The exact rmlint command line I used for bisecting was rmlint -T df -Dj -vv --hidden --xattr --with-fiemap /path/to/files.

I have no idea what did it fix or how, but you might want to do a point release or something.

SeeSpotRun commented 3 years ago

Thanks, looks like some faulty logic in https://github.com/sahib/rmlint/commit/1e58df6d211f06812bbe36862b1cdc9512f346ed#diff-3f33733d2d2fd1104183b65c147d55eac073ed3526f24e71d84a5b15314f59eeL846-L852 ..which has to do with pre-matching duplicates based on being hardlinks and/or having same xattr checksum.

Will be fixed in next point release

intelfx commented 3 years ago

@SeeSpotRun current develop is being being pretty crashy for me (for unrelated reasons). In the meantime (until the point release happens), which commit from develop branch would you recommend to build and use? 1e58df6d211f06812bbe36862b1cdc9512f346ed?

SeeSpotRun commented 3 years ago

which commit from develop branch would you recommend to build and use?

I'd prefer to use the latest and fix whatever is causing:

current develop is being being pretty crashy for me

I'd appreciate details if you can share them. Otherwise the commit you nominated is probably as good as any.

cebtenzzre commented 1 year ago

I'm going to leave this open until a fix is available in master. @intelfx could you confirm that your issue is fixed in develop? Your fix is a status check, but the relevant change in develop appears to be an added group->n_unhashed_clusters > 0 check. And if there are unrelated crashes in develop, could you please open a new issue?

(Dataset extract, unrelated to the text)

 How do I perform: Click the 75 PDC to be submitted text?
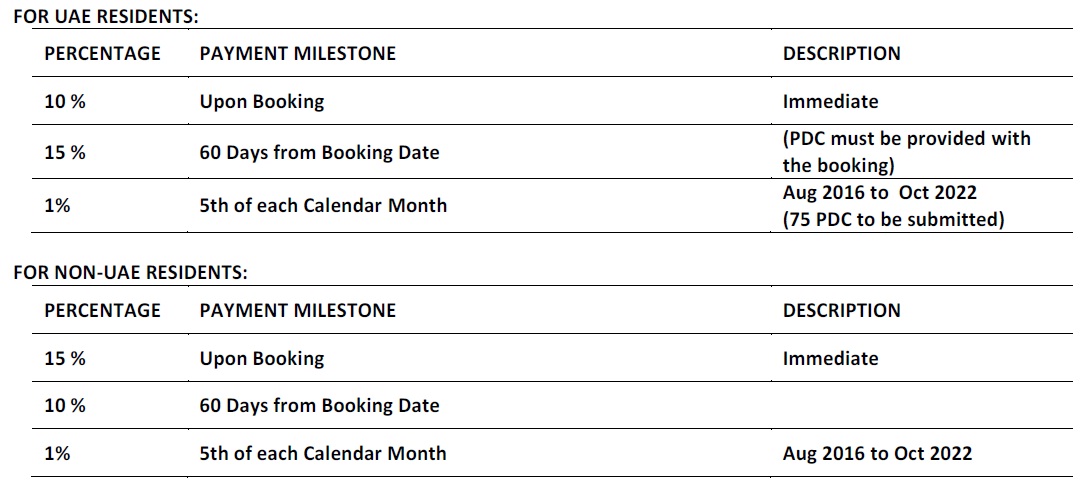893,220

cebtenzzre commented 1 year ago

I was able to reproduce this by using cp -rl on a medium-sized directory and running rmlint -T df,dd --xattr on both copies at once. After the checksums have been written, it crashes every time.

intelfx commented 1 year ago

I got severely sidetracked and forgot about this issue, my apologies.

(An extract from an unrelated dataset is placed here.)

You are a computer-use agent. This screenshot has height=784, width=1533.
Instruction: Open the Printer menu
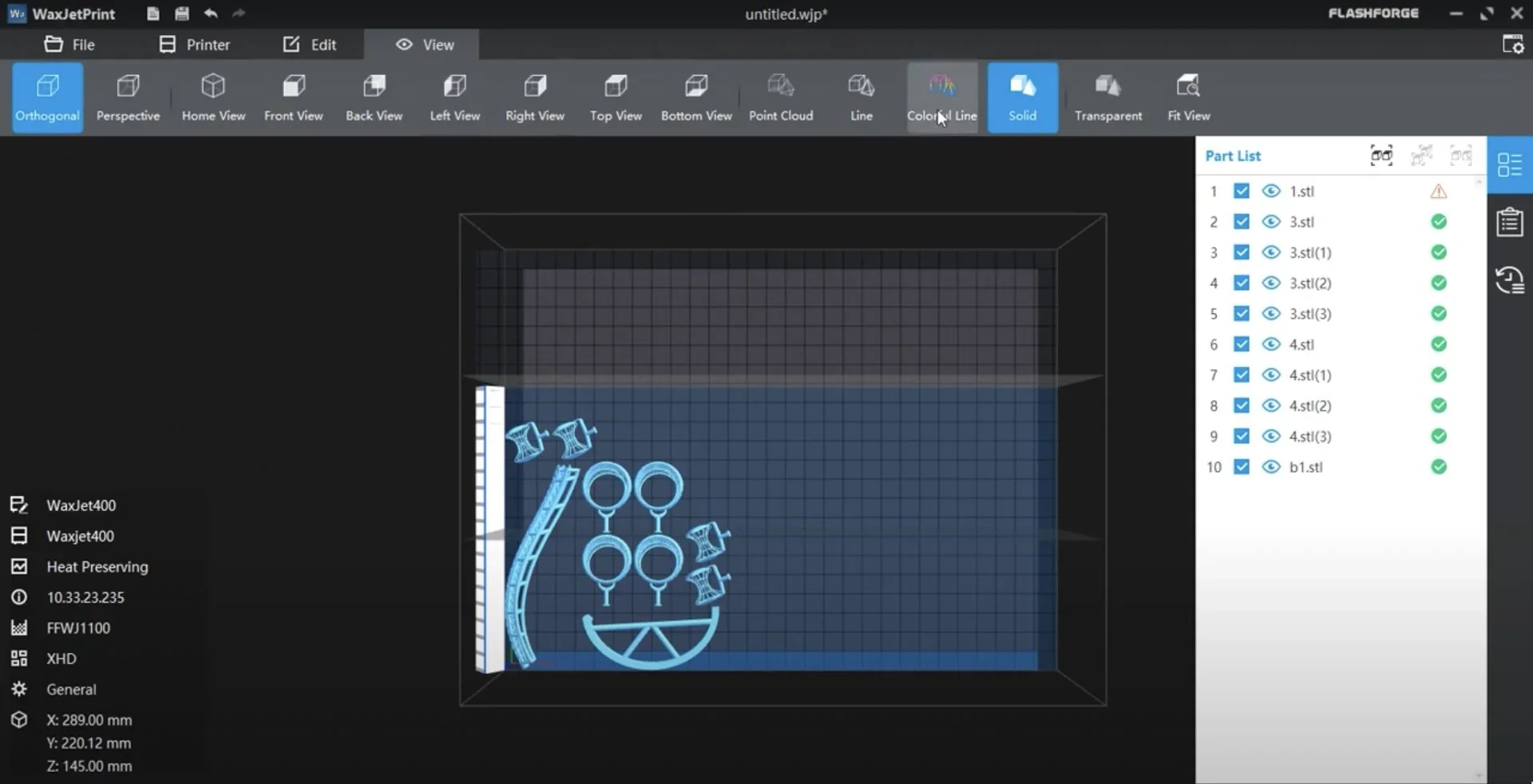pyautogui.click(x=194, y=45)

could you confirm that your issue is fixed in develop?

Frankly, not sure. Right now develop crashes during preprocessing with an g_path_get_dirname: assertion 'file_name != NULL' failed, whereas master sometimes crashes with this bug. Unfortunately I do not have a minimal reproducer for either issue. I'll try to post a report for the develop bug now.